Because I'd gotten hurt, I didn't get out to take many pictures. I managed to get a picture of Tess on this little three wheeler. She would just putt around right next to camp and had a good time. Chase and Lucas took a few rides around on this as well. Chase ventured a little further out on a big quad, and really enjoyed it. It had rained during the night and part of this morning, but it cleared up enough for everyone (but me) to get some more good rides in. By the time we were packing to go, it was raining pretty hard again. We had a great time. It is a beautiful place.

friday, february 6, 2009

So I mentioned that we pulled into the dunes late, and in the dark we pulled to close to stump with the trailer. We tried to back up before we punctured a tire or something and ended up getting the truck's wheels stuck in the soft sand. This was the scene the next morning as the "guys" were getting it unstuck. I was amazed that they pulled it off. Notice Lucas in the foreground just watching the whole event. It was pretty funny. Oh and today is the day I went for a ride with Doug on the quads and thought I was Evil Knievel. {see sunday for evidence of said silly thought}

thursday, february 5, 2009

The kids and I headed out to the Imperial Sand Dunes in California for a few days with a guy I'm dating and his kids. We left after school, so we got there when it was dark. Tessa and his daughter hit it off right away. They were up in the front bedroom of the trailer playing DS and drawing pictures.

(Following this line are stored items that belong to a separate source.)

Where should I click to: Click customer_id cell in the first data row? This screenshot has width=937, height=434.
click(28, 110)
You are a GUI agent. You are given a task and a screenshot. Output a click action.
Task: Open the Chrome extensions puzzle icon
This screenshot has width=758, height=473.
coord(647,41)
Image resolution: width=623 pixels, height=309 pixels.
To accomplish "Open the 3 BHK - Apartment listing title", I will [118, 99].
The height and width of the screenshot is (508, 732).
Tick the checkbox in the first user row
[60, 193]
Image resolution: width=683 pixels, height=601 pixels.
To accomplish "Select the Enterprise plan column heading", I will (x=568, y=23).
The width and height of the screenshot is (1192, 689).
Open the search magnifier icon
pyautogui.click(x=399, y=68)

wednesday, february 4, 2009

This is such a funny story. I was running errands with my sister when she saw this moon in a completely cloudless sky. She asked me, "Is that a small cloud?" To which I replied, "Um, that's the moon." She said it couldn't be the moon, because the moon just isn't out that bright in the middle of the day. I was thinking she was kidding me. I'm not poking fun, because lately my brain's definitely not functioning on full power anymore either. Let's just say I had a good chuckle.

tuesday, february 3, 2009

I've had this waffle iron for almost 20 years. It was a wedding present. It was acting up a little today when I was making our favorite Krustee's Belgian waffles, and I was so sad that it might be dying. This iron is so seasoned and they just don't make them like this anymore. I know, because I love giving one as a wedding present. Anyway, I can't believe it's been going strong for 20 years. I hope it's got another 20 left in it somehow.

monday, february 2, 2009

I love this boy's mind. He saw this large empty balloon in my room and his mind started working. He went and filled it with water and then attempted to bounce it on the tramp until it popped, which it never did. I took tons of photo's with my new camera. I loved lot's of them, but these are the one's we picked out together. His final experiment was filling up about 20 large balloons with water. Then he did a belly flop on them. He wasn't expecting that it would hurt, so it caught him off guard when it felt like a belly flop in a pool.